■ **Job**:
From the RTEMU text below, extract word for word the passage that opens with the words containing "RTEMU only runs" and closes with "it was fun.".

■ **Given text**:

------------------------------------

Note: haven't I done some of this now??? what is link TT: COM1 in *.ini
doesn't link DL0: do the mapping above?

If you are doing floating point operations you are out of luck. The Floating Point instruction set is not supported

RTEMU only runs one program at a time. I have expairmented with RTKMON which adds a top level loop that looks a bit like KMON. It adds a top level loop which will display device directories, and allow executing programs from these directories as if they are run from RTEMU without any debug options. This isn't a direction I intend to pursue, but it was fun.

I have not implemented all the EMTs for RT11SJ. I know that I left out CMKT, and SCCA. A listing for an EMT call via the -le log file does NOT mean I am handling it, just that it occured! Amoung other things this means you should be careful with ^C, it is likely to abort the program when it shouldn't, especially if you happen to be in my "ODT" debugger.

Although I currently support FORTRAN IV virtual arrays via an MMU emulation I do not support XM monitor operations/programs. I'm currently looking at this, but not sure how far I'll take it. See the comments in the Development History.

Questions for you to answer

If this is neither useful nor interesting I assume I won't hear from you. On the other hand if you find a bug or need a feature please be in touch. I wrote the list of questions below in 2000. I got very little feedback and have gone on to other things. Before putting it on the back burner I did port it to Linux, but am no longer actively working on RTEMU.

• Are you a hobbist, or do you have a commercial use? If the latter how can I extort some money from you?
• What do you still use RT11 for anyway?
• Which if any enhancements would be useful to you (priority order) and why?
• Which is your operating system of choice MSDOS, Linux or Win32, other? One of the issues here is getting to more memory. 256 kb fits nicely in the MSDOS space, one can get at more in MSDOS but its easier in other environments, ie Linux with more space directly available.
• If the VT100 emulation is useful, I think it can be split out and run as a stand alone TSR or *.exe to modify behavior of other PC programs. I got a big thread going about this on the PDP-11 newsgroup and apparently Fansi-Console did this fairly well, but although I found it in an archive the documentation for configuring VT100 emulation isn't available in the public release. If anyone can tell me how to get it or a related product to work I won't bother with is anymore. I also find current versions of Linux do this pretty nicely.
• This is currently only available as a stand alone program. I've got a lot of time invested, and am not yet ready to make the source code available. If it would be useful as a linkable library I would concider that although its currently compiled with the MSC V6.00A 16 bit compiler which means you need to deal with the renaming per OLDLIBS if you use a newer version of this compiler.
• If you have an RT11SJ application you'd like to run and RTEMU fails to do the job, get in touch. If time allows I'll look at it if you are willing to send me the offending *.sav file and some info on what goes wrong.

------------------------------------

■ **Extracted data**:
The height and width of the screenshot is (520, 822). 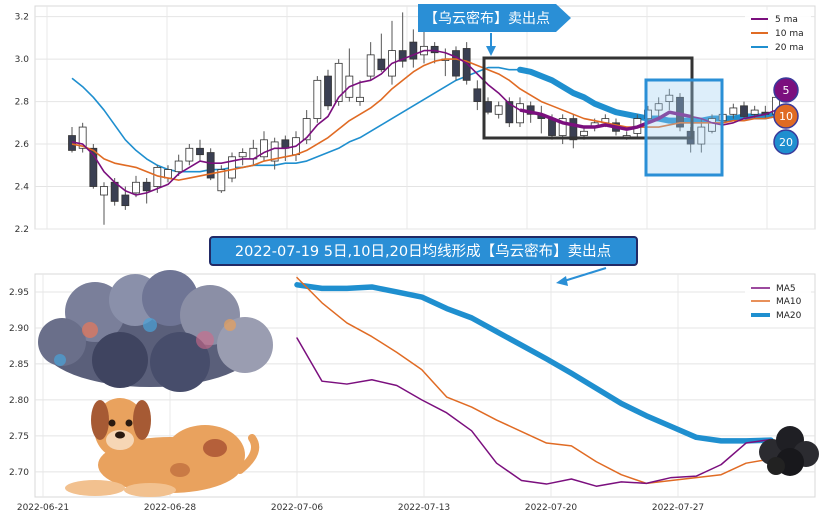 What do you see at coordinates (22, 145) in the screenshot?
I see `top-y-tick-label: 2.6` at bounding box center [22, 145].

------------------------------------

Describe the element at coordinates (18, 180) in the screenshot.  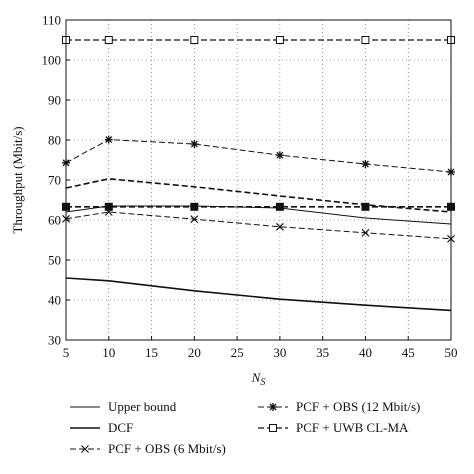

------------------------------------

■ **Answer to this task**:
RTEMU only runs one program at a time. I have expairmented with RTKMON which adds a top level loop that looks a bit like KMON. It adds a top level loop which will display device directories, and allow executing programs from these directories as if they are run from RTEMU without any debug options. This isn't a direction I intend to pursue, but it was fun.